(EXERCISE PASSAGE Opens)

Université des Montagnes
- Motto: Semper Altissimo Ascendere - Always Seek Excellence
- Type: Private university
- Established: 2000; 26 years ago
- Faculty: 43 full-time; 175 part-time & visiting; 79 administrative; 69 support staff
- Students: 1757 students: 824 Medicine; 332 Pharmacy; 193 Dental Surgery; 61 Vet. Medicine; 277 Technol; 70 Medical Sc
- Location: Bangangté, West Region of Cameroon, Cameroon
- Campus: 274 hectares (2.74 km^{2});
- Website: www.udm.aed-cm.org

= University of Montagnes =

Private higher-education institution in Cameroon

Université des Montagnes is a private, non-profit university in Bangangté in the West Region of Cameroon, founded in 2000.

==History==
The non-profit organization that later became Université des Montagnes was founded in 1994 by the Academy for Educational Development (AED).

The university's first classes began in October 2000 with 43 students. Between 2011 and 2012, student enrollment grew to 1,757. As of November 30, 2011 the institution had graduated 176 medical doctors, 18 doctors in pharmacy, 64 bachelor's degree holders in computer science & networking, 91 bachelor of technology holders in biomedical engineering, and 48 bachelor's degree holders in telecommunications networks.

Graduates of UdM currently pursue further studies at many other universities worldwide.

As of the 2013/2014 academic year, seven new academic majors became available at UdM: Agroforestry, Agronomy, Environment & Climate Change, Renewable Energy & Environmental Engineering, Applied Mathematics/Computer Science in Finance & Insurance, Reproductive Health, Medical Biology (for laboratory professionals).

Since opening, Université des Montagnes (UdM) has enjoyed the strong support and goodwill of the Cameroonian public and an international network of supporters, mainly from the Cameroonian diaspora and associated sympathizers. Within 10 years of its existence, the student population of UdM includes all 10 regions of Cameroon and at least 10 other countries in Africa.

(EXERCISE PASSAGE Closes)
(RECORDS PROVIDED Opens)

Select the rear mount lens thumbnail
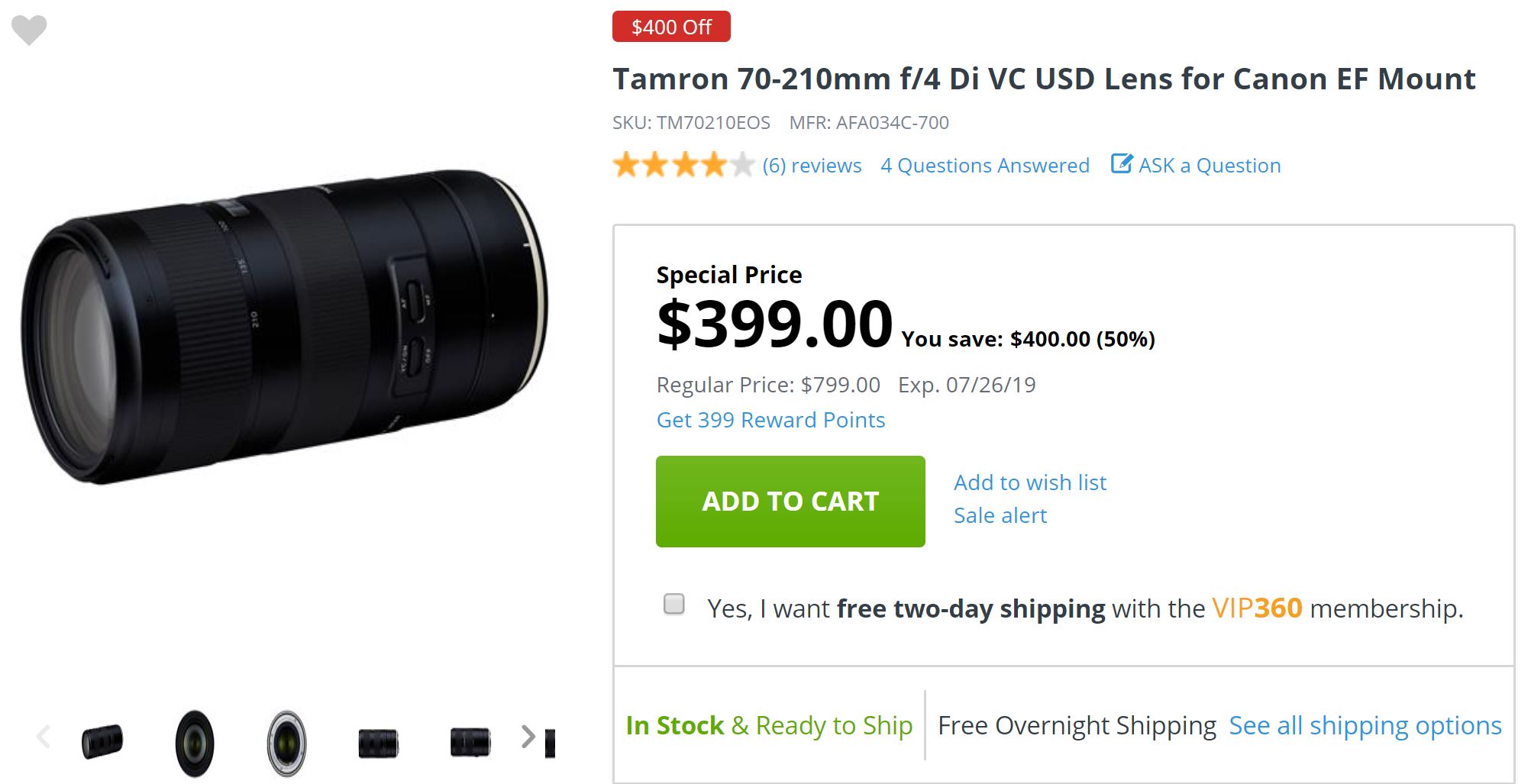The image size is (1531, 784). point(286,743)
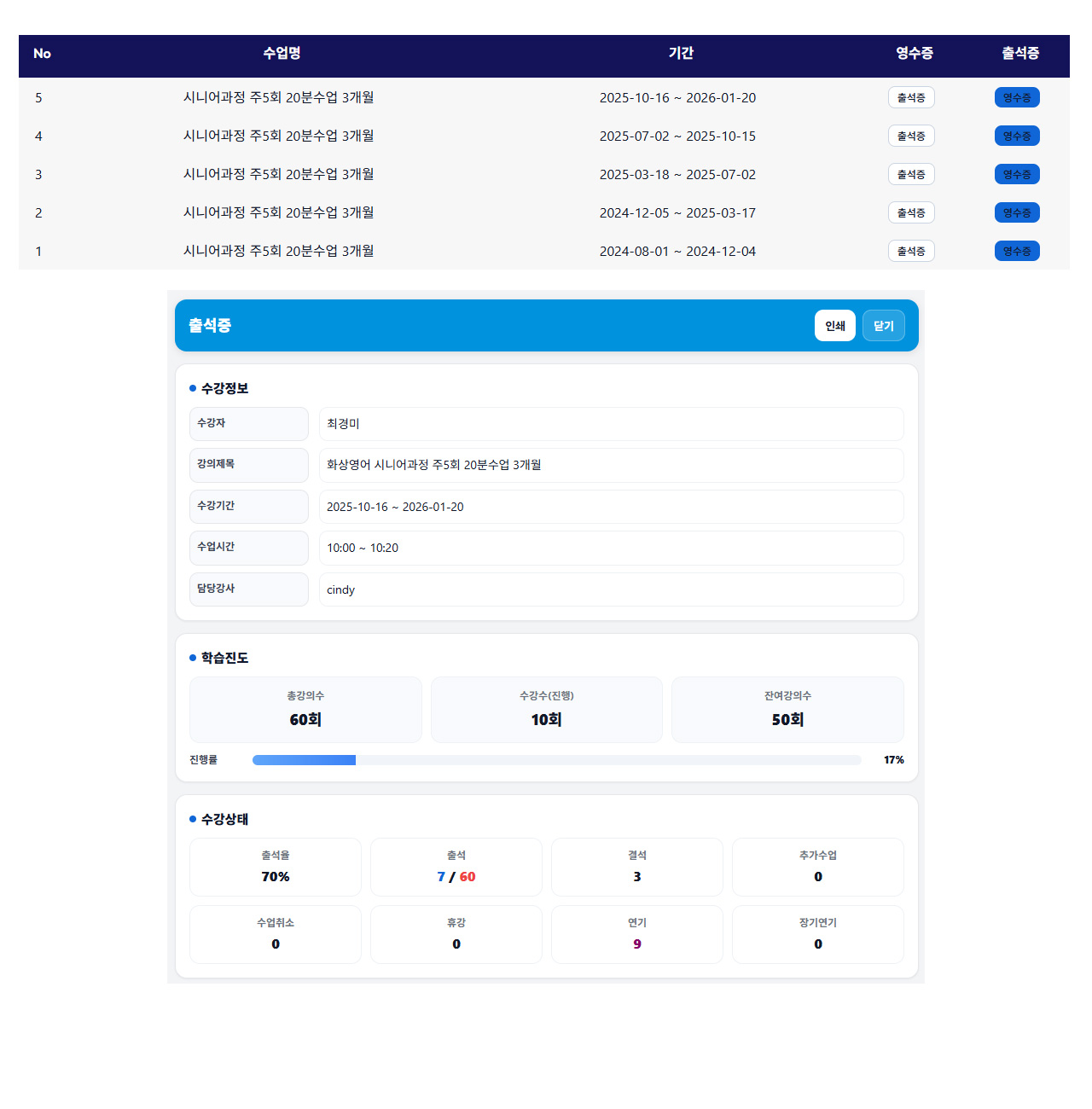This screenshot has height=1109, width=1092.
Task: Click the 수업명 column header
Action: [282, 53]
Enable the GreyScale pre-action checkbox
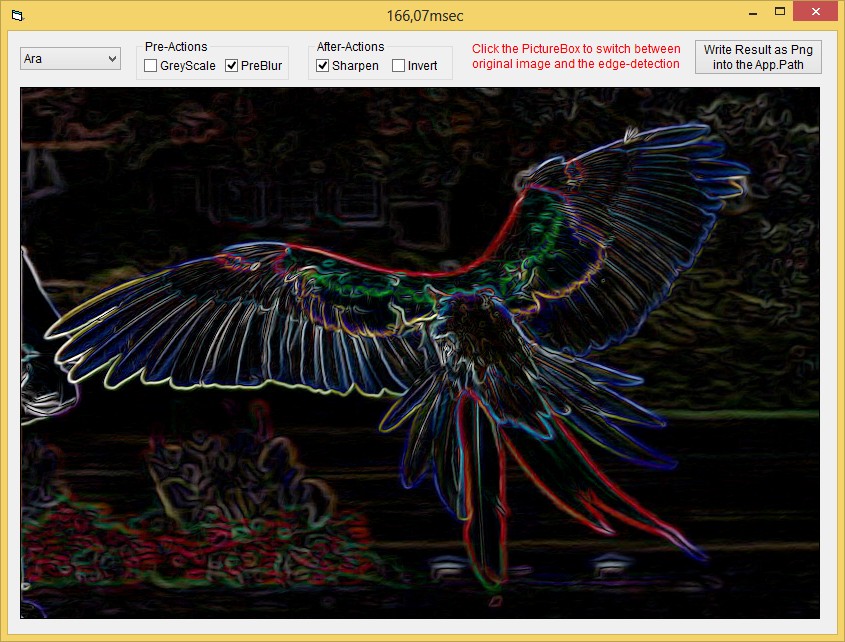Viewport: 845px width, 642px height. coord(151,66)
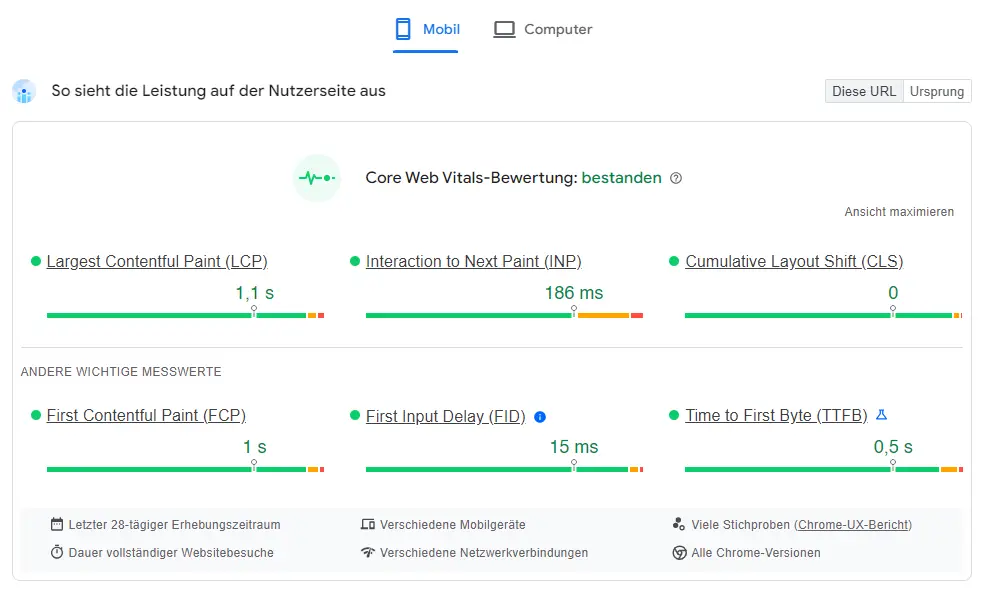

(RECORDS PROVIDED Closes)
(RECORDS PROVIDED Opens)

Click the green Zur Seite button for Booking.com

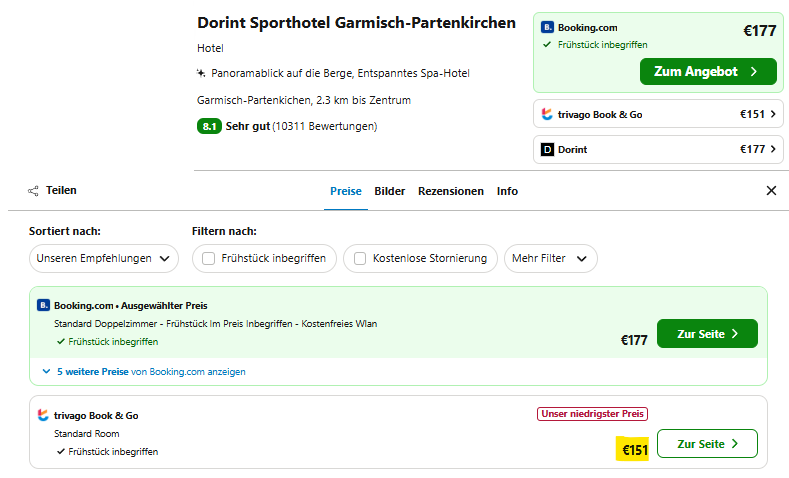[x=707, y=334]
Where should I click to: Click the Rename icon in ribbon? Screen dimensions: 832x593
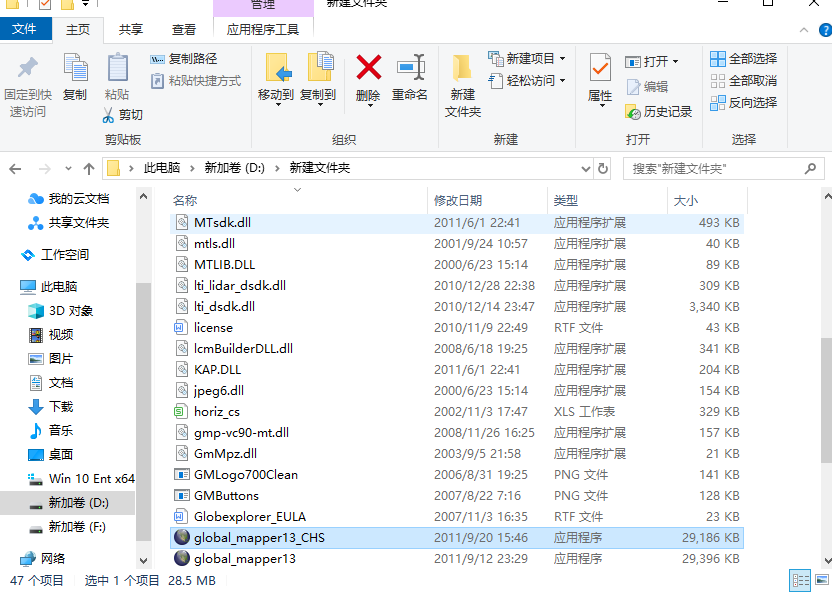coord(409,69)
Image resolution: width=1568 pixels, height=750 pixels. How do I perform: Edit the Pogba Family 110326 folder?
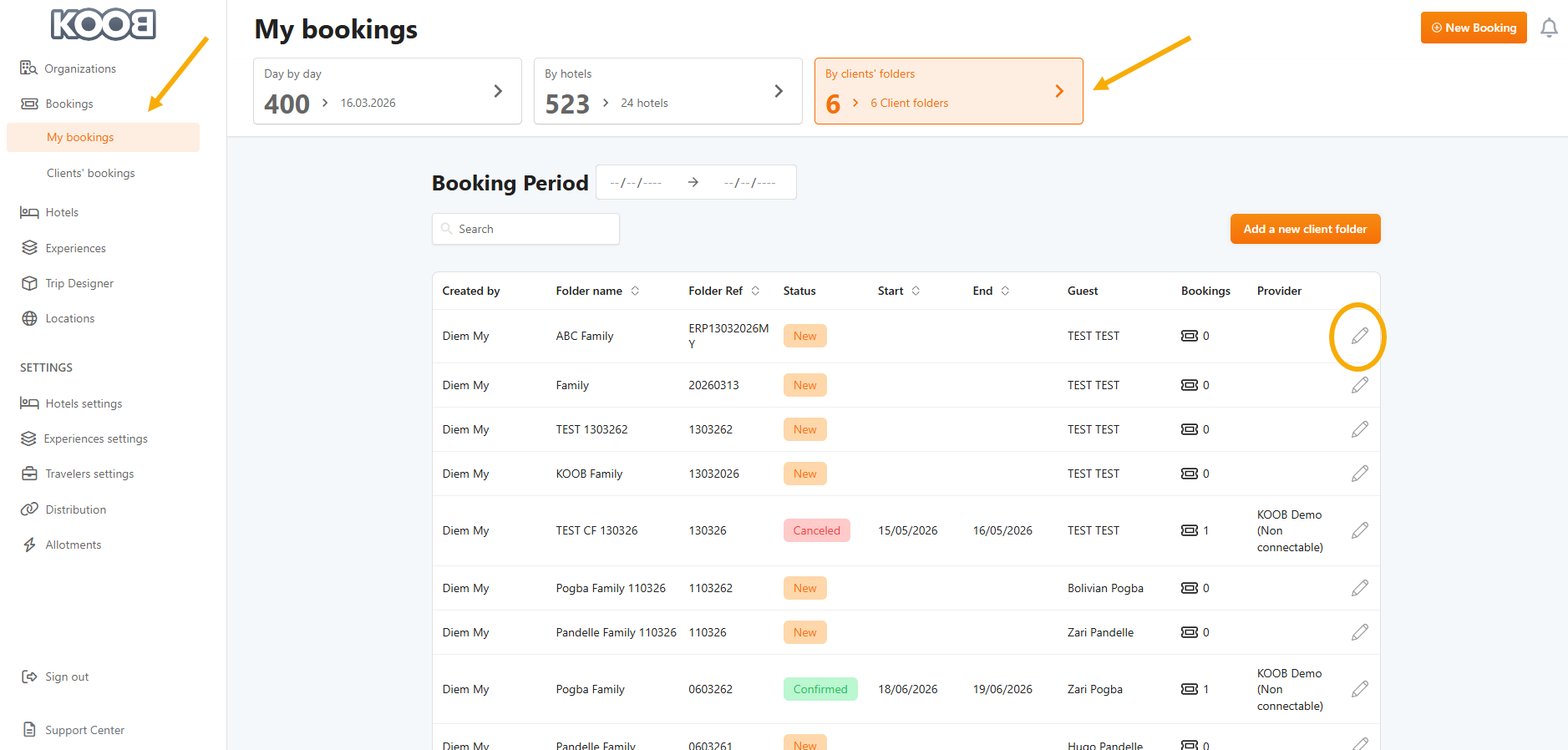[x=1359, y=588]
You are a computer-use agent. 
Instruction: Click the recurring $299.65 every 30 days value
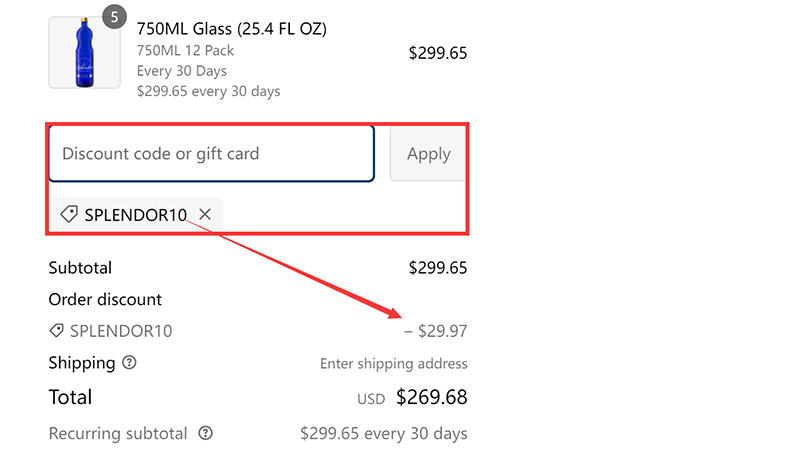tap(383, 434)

(RECORDS PROVIDED Closes)
(RECORDS PROVIDED Opens)

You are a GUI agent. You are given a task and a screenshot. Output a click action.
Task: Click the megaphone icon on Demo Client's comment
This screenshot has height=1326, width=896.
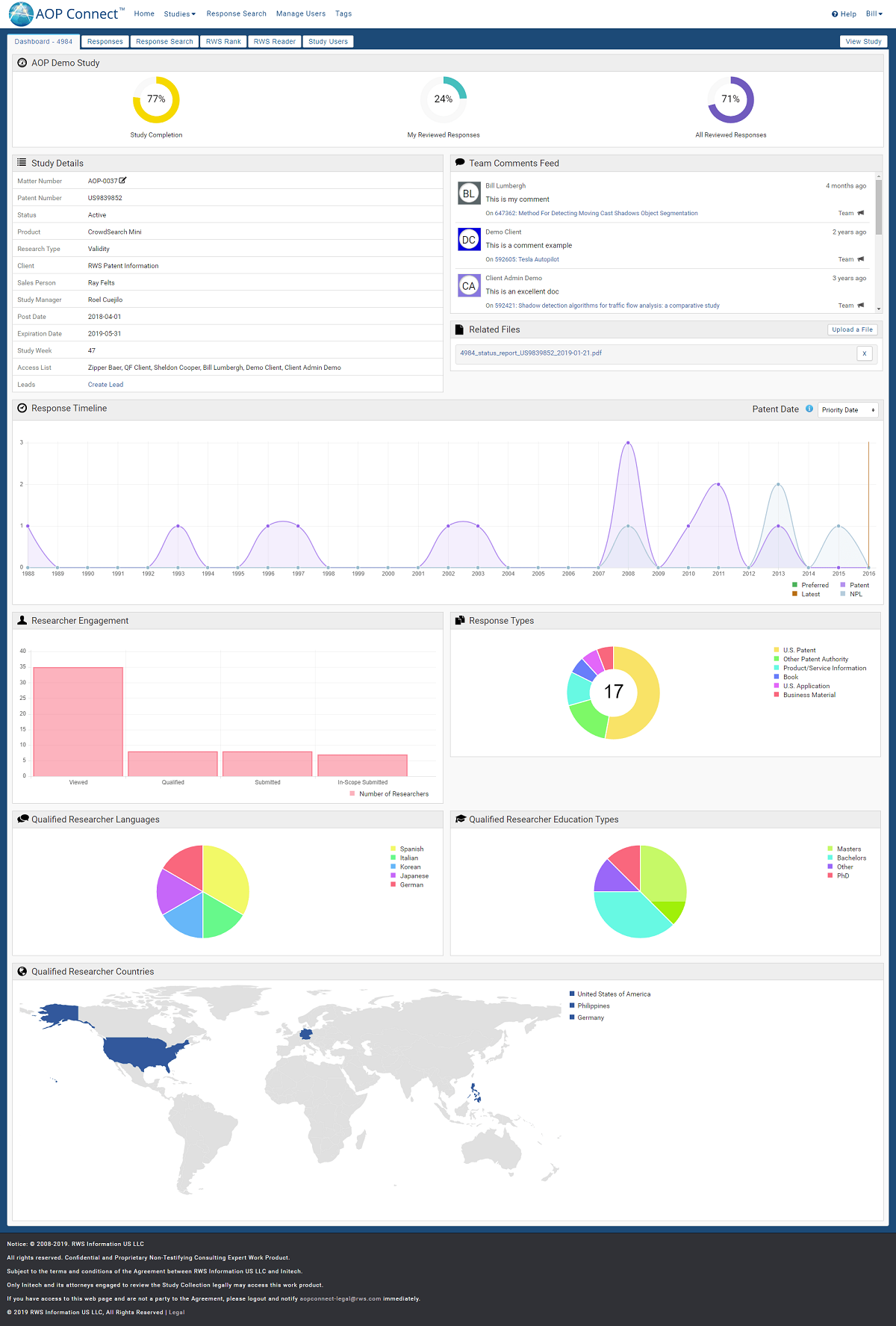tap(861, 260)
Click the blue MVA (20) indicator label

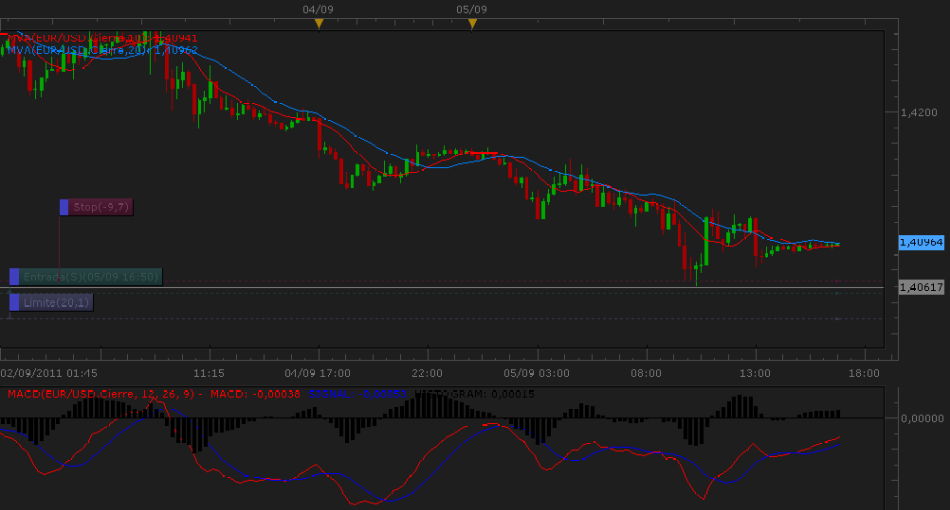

(RECORDS PROVIDED Closes)

» **WHAT YOU WILL DO**
Answer these questions about the Université des Montagnes text:
1. In which town is the university located?
2. In what year was the non-profit organization that later became the university founded?
3. How many students attended the first classes in October 2000?

» **RESULT FOR THIS TASK**
1. Bangangté
2. 1994
3. 43